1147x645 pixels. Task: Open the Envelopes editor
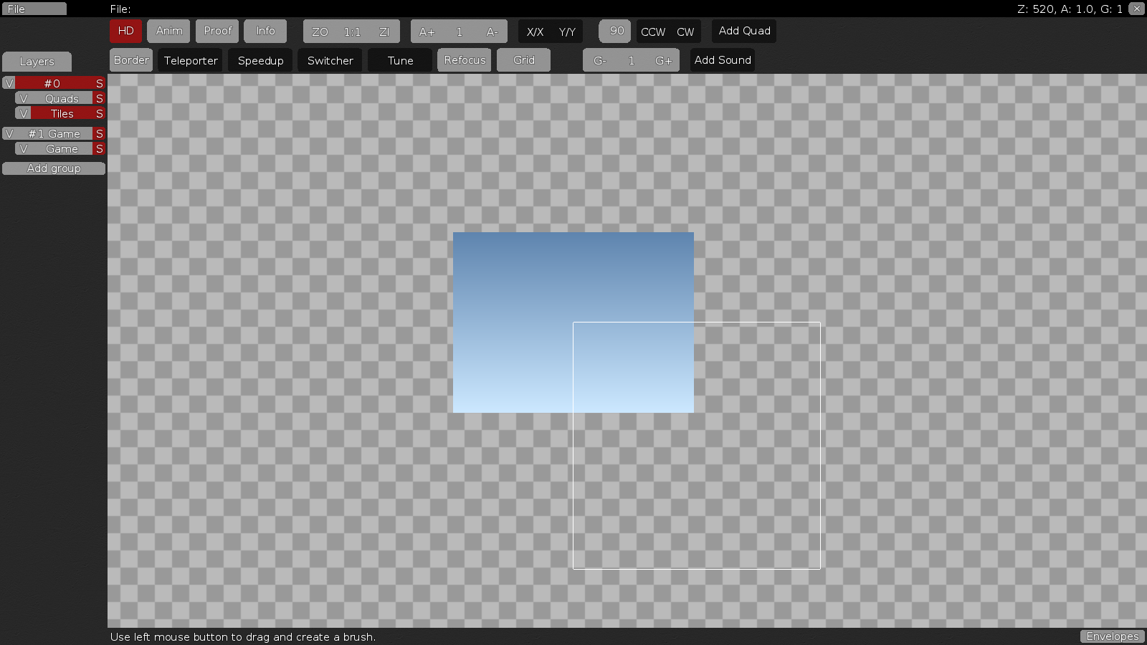[1112, 636]
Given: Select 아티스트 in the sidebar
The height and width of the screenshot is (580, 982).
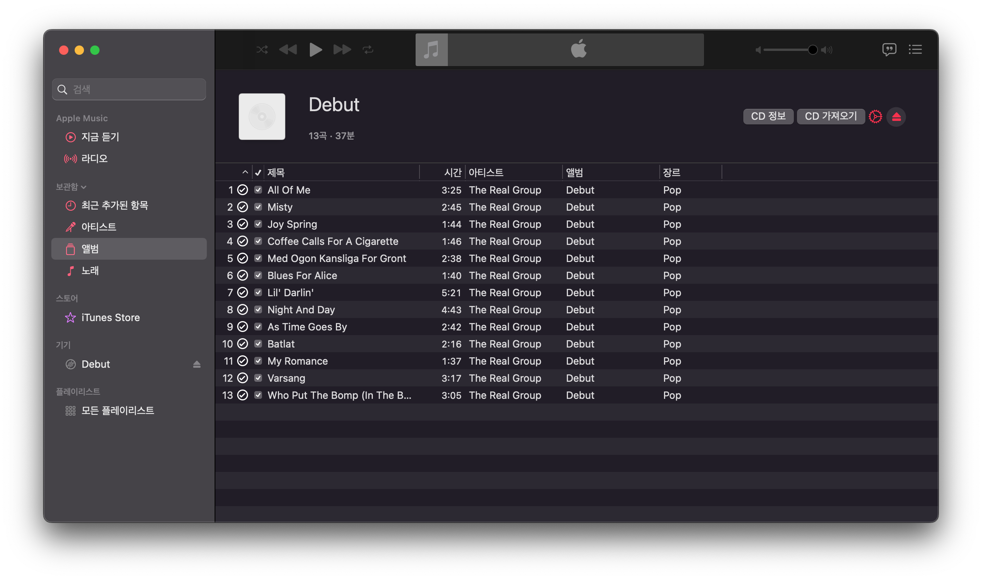Looking at the screenshot, I should 98,227.
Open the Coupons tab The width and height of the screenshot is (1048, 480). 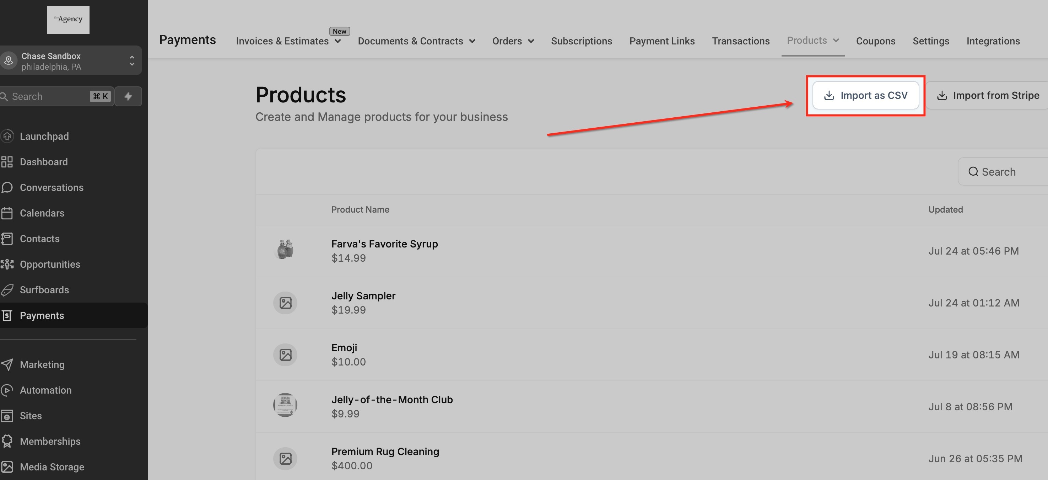[x=876, y=41]
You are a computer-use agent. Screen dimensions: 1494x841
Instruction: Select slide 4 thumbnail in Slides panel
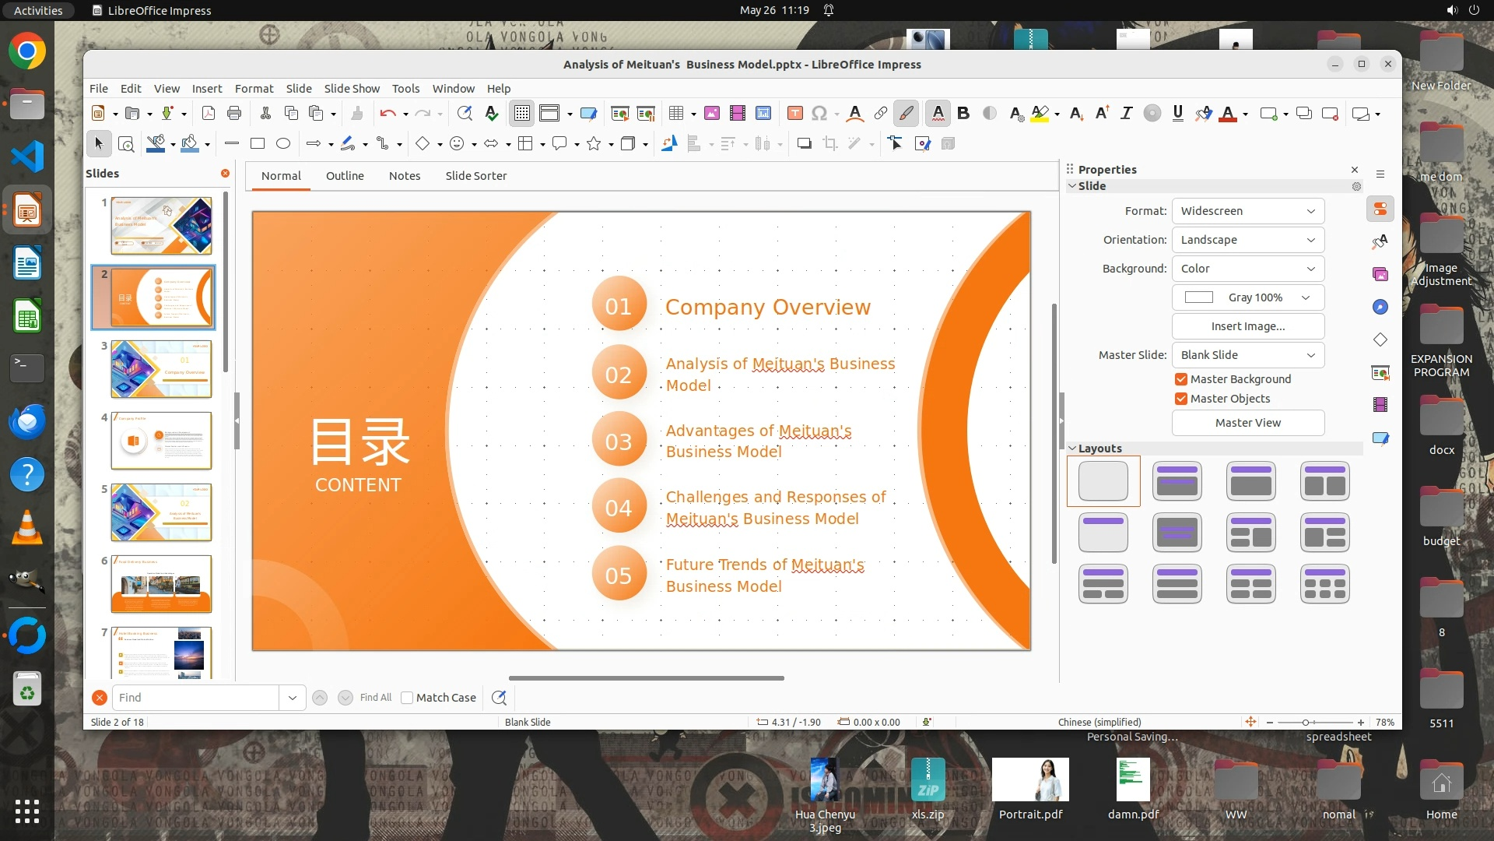point(161,441)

□ □ □ □ □

Starting at the line that holds "You are a computer-use" and stopping at the last line of the listing above, write out each line exactly as it appears, and omit the pictures.

You are a computer-use agent. Screen dimensions: 1494x841
Instruction: Select slide 4 thumbnail in Slides panel
point(161,441)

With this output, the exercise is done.